Artists have often been accused of taking short-cuts. In 2001, a book by British artist David Hockney claimed that some of the greatest painters, including Van Eyck and Caravaggio, used lenses and a camera obscura to trace images. For instance, he argued, the chandelier in Van Eyck's famous Arnolfini Portrait is too perfect in its perspective to have been done without a concave mirror and a pencil. Some scientists have since challenged his theory, but Hockney is not alone in suggesting that artists would use primitive etch-a-sketches. There have been similar recent claims that Vermeer relied on a primitive lens to paint with such detail.

More recently, Roy Lichtenstein's most famous and influential works, the enlarged comic panels, were almost exact copies of drawings by far lesser known comic book artists now generally forgotten.

The history of art is also filled with examples of artists signing off on work that is not all theirs.
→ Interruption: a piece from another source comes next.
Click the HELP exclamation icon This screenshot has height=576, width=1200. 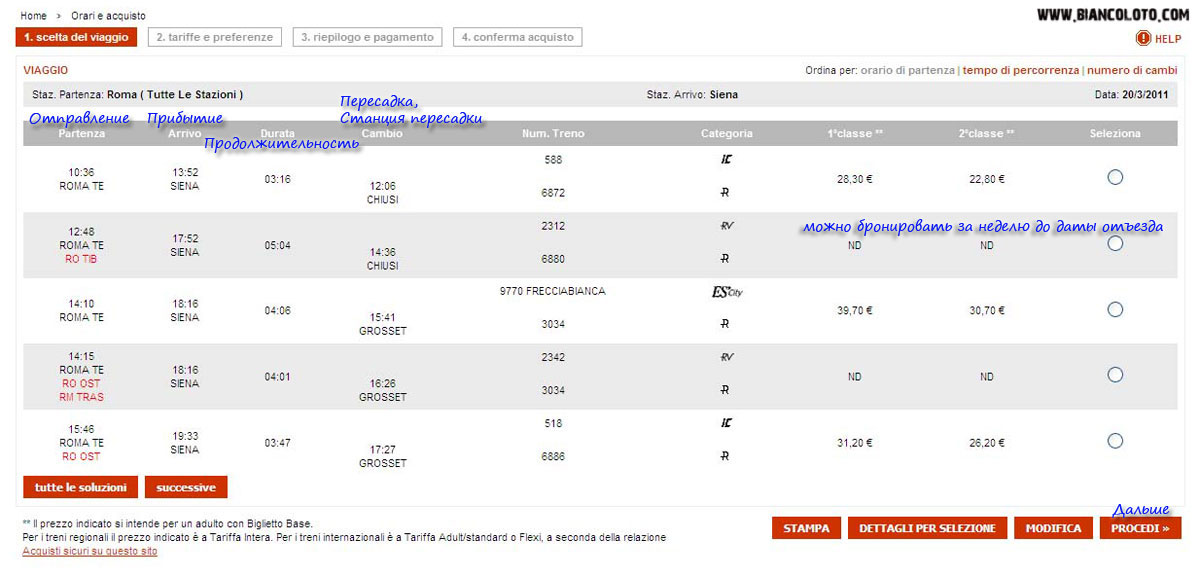(x=1143, y=38)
Rembrandt's workshop cranked out many paintings, some of which were largely the work of assistants, although the master's touch would be applied. Andy Warhol's Factory was a production line for his art. Damien Hirst is well known for his dots, but many of them have been filled in by assistants.
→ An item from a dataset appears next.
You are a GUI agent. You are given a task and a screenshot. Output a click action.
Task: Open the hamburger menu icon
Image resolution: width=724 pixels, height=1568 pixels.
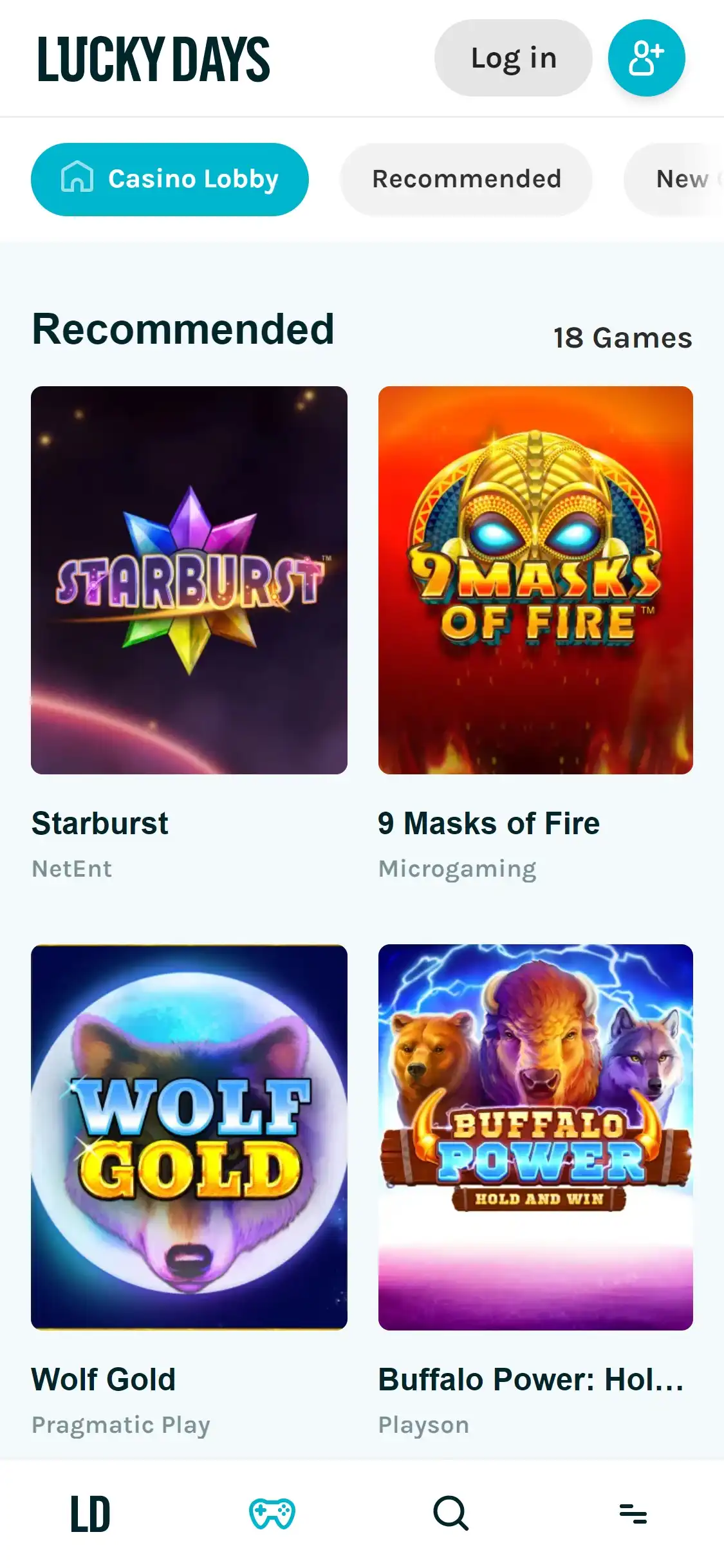click(633, 1513)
"In the past many artists had assistants, but that was an accepted part of the procedure," says Dr McEvansoneya. "You knew that if you bought a certain work with an artist as the acknowledged author that what you were really buying was the collaborative product of a workshop that had been initiated and overseen and maybe finished off at the end by the master himself, but a number of hands of different levels of competence may have worked on it while it was in production." The contract with the buyer would often stipulate just how much of the master's touch would be applied to the work.

Vettriano can at least claim that the work is all by his own hand. Meanwhile, his defenders argue that regardless of where the figures came from, it is the emotion and narrative he gives to them which makes them so special.

"I can understand why some critics are auto-prejudiced against him, because he works so successfully in an old-fashioned and limited idiom. But, having said that, they're exactly the features which appeal to all sorts of people," says Dr McEvansenoya. "People might be sniffy because he's so successful outside the ordinary art world set-up."

Vettriano's detractors are likely to remain unimpressed, most notably when it comes to his many paintings of sexual encounters between scantily-clad women and be-suited men. For Vettriano himself it may be just his latest battle with snobbery among the art world. "Moral purpose?" he has said. "Why should I think about that? I taught myself to paint, remember, and that had nothing to do with moral purpose. When I look at a painting - anyone's painting - I like to see some craftsmanship. I like to see some skill or I feel cheated."